Section 409A Update: IRS Extends Transition Relief Until December 31, 2007
Employee Benefits & Executive Compensation
The saga of Section 409A of the Internal Revenue Code (“Section 409A”) continues. We have previously written about Section 409A (see October 2005 and February 2006 Commentaries). The latest chapter is IRS Notice 2006-79, issued on October 4, 2006.
This Notice extends Section 409A transition relief to December 31, 2007, including the deadline for documentary compliance with Section 409A. Prior to the Notice, the deadline was December 31, 2006.
Under Notice 2006-79:
- Most transition relief, as described in Notice 2005-1 and the preamble to the Proposed Regulations issued in September 2005, also has been extended one year. For example, subject to certain rules, a plan may continue to be amended to provide for new payment elections by plan participants through December 31, 2007.

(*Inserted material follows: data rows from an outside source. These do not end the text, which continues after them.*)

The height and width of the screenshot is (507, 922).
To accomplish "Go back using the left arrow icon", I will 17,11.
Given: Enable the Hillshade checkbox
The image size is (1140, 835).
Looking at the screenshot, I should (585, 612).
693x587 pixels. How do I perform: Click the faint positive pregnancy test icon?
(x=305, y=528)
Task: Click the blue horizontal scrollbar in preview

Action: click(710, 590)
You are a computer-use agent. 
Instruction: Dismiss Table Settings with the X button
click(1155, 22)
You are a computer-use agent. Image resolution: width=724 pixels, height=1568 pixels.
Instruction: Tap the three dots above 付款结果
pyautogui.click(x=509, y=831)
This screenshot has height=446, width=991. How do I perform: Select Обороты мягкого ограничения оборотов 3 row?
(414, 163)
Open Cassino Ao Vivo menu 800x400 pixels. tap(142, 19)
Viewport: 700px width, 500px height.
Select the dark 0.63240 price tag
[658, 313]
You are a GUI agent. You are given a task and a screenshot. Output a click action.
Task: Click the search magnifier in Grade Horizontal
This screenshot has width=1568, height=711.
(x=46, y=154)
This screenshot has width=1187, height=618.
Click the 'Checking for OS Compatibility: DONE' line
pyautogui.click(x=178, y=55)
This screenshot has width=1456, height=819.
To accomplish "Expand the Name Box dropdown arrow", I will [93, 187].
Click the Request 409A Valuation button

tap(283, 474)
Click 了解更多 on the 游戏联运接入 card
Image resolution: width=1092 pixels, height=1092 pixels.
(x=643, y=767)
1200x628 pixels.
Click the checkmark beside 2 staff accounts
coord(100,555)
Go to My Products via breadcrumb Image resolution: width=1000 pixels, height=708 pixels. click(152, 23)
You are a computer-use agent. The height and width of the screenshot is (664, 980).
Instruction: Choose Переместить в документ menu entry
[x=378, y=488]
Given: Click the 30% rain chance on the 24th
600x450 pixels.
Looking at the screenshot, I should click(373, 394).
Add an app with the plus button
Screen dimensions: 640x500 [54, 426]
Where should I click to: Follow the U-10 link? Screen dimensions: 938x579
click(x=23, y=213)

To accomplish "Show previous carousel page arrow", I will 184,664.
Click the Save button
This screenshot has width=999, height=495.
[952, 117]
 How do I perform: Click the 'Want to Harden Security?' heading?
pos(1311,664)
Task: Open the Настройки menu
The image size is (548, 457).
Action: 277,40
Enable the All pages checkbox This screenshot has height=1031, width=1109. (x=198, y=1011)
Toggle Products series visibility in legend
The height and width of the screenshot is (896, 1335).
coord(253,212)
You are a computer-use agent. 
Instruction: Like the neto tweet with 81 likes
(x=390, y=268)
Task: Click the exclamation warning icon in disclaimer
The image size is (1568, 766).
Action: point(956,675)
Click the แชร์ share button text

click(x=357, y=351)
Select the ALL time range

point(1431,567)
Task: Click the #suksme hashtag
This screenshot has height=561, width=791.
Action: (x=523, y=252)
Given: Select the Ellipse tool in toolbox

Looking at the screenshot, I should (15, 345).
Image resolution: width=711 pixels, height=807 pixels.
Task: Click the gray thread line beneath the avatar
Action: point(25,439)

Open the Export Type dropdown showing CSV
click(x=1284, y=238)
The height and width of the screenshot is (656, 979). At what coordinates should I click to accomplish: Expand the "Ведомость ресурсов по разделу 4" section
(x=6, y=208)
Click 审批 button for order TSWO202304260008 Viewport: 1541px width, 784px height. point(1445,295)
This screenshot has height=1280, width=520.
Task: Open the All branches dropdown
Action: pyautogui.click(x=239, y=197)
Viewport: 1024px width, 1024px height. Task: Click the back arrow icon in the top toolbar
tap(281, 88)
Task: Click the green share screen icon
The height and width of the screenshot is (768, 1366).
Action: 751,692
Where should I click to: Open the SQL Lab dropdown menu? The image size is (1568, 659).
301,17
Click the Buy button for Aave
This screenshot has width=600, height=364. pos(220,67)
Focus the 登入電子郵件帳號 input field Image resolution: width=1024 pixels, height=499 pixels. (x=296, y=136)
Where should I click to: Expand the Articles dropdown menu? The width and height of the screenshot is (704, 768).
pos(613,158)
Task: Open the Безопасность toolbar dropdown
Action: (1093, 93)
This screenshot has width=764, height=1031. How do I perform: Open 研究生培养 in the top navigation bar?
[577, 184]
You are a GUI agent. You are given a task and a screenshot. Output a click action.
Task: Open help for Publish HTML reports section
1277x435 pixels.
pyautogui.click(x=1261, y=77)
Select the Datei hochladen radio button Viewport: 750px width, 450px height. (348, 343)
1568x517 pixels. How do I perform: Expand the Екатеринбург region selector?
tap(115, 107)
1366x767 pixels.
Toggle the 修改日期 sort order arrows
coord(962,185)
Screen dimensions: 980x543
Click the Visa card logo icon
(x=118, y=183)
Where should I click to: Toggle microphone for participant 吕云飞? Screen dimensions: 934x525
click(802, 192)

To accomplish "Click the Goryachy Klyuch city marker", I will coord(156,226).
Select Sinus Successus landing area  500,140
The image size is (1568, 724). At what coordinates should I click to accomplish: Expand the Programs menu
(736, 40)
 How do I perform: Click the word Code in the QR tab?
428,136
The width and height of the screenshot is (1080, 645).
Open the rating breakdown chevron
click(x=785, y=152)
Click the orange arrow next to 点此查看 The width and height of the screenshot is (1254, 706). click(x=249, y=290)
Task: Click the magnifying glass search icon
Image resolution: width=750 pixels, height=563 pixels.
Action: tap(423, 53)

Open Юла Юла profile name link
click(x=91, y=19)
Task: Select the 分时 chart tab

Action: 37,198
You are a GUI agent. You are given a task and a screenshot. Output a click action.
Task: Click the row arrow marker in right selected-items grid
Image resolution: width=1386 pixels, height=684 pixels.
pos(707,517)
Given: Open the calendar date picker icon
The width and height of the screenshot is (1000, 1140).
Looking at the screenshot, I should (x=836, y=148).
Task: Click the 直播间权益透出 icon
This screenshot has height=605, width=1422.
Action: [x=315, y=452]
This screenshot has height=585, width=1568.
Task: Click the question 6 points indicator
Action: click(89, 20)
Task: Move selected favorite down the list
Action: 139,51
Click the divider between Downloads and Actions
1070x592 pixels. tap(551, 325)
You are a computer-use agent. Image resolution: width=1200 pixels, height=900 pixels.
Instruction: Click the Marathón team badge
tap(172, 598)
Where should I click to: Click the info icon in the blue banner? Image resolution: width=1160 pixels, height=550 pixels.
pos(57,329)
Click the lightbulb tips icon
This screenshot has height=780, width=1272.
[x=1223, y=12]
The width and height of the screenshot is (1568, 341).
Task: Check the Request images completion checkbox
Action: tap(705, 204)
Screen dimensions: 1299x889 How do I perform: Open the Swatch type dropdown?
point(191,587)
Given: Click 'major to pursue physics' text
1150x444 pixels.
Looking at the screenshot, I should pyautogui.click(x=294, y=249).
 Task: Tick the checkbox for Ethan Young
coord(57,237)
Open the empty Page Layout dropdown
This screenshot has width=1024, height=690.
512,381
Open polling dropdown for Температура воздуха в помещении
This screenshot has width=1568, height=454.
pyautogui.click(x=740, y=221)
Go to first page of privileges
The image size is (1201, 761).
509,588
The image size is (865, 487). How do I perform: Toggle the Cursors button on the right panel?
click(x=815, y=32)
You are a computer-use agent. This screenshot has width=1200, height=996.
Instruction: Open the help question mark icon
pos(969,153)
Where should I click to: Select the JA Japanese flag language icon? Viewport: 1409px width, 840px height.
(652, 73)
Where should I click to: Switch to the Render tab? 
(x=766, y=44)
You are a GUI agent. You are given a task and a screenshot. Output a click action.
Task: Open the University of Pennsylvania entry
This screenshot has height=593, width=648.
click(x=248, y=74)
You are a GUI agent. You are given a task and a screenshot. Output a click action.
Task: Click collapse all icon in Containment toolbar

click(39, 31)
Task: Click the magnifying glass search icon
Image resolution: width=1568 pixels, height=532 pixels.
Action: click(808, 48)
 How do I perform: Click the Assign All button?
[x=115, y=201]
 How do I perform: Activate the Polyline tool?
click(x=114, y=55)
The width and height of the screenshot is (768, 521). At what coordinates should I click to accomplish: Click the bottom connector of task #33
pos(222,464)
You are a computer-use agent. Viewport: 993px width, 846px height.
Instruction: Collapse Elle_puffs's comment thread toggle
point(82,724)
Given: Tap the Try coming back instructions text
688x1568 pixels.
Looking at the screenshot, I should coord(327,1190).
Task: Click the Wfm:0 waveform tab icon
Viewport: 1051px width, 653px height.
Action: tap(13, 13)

- Even though documentary compliance is not currently required, plans subject to Section 409A must continue to be operated in reasonable, good-faith compliance with Section 409A. Compliance with Notice 2005-1, the Proposed Regulations, or the Final Regulations, once issued, will constitute reasonable, good-faith compliance with Section 409A. Failure to comply in good faith will subject a plan participant to the Section 409A penalties, including taxation at vesting and a 20 percent penalty tax. The IRS has reminded employers that they are required currently to withhold when items are includible in employees’ income under Section 409A.
- Options with an exercise price less than fair market value on grant (i.e., discount options) remain subject to Section 409A. Transition relief for discount options generally was extended until December 31, 2007. However, Notice 2006-79 terminates, as of December 31, 2006, the transition relief for discount options granted to Section 16 officers of a public company where the discount results from option backdating that resulted in or will result in an accounting expense that should have been, but was not, reported in an earlier accounting period.
Despite the extended transition relief for another year, we see Notice 2006-79 as a call to action in a couple of respects.
First, for public companies that are reviewing option timing practices, the Notice creates a strong incentive to complete those reviews promptly. If such a company finds timing problems for a prior period, one of the many issues that will need to be addressed is the potential Section 409A impact. Corrections that can avoid the Section 409A penalties need to be completed this year.
Second, it seems fairly clear at this point that the IRS will maintain in the Final Regulations the structure and complexity of the Proposed Regulations (presumably with some of the thorniest issues addressed in yet more rules). Thus, for companies that generally have taken a wait-and-see approach to Section 409A compliance (an approach that we think has had merit up to this point), we think it is time to engage in a more active response. The not quite 15 months between now and December 31, 2007, is not a long time to review and revise all of the plans, agreements, and other arrangements that are subject to what will be a very complex and burdensome Code Section 409A regime.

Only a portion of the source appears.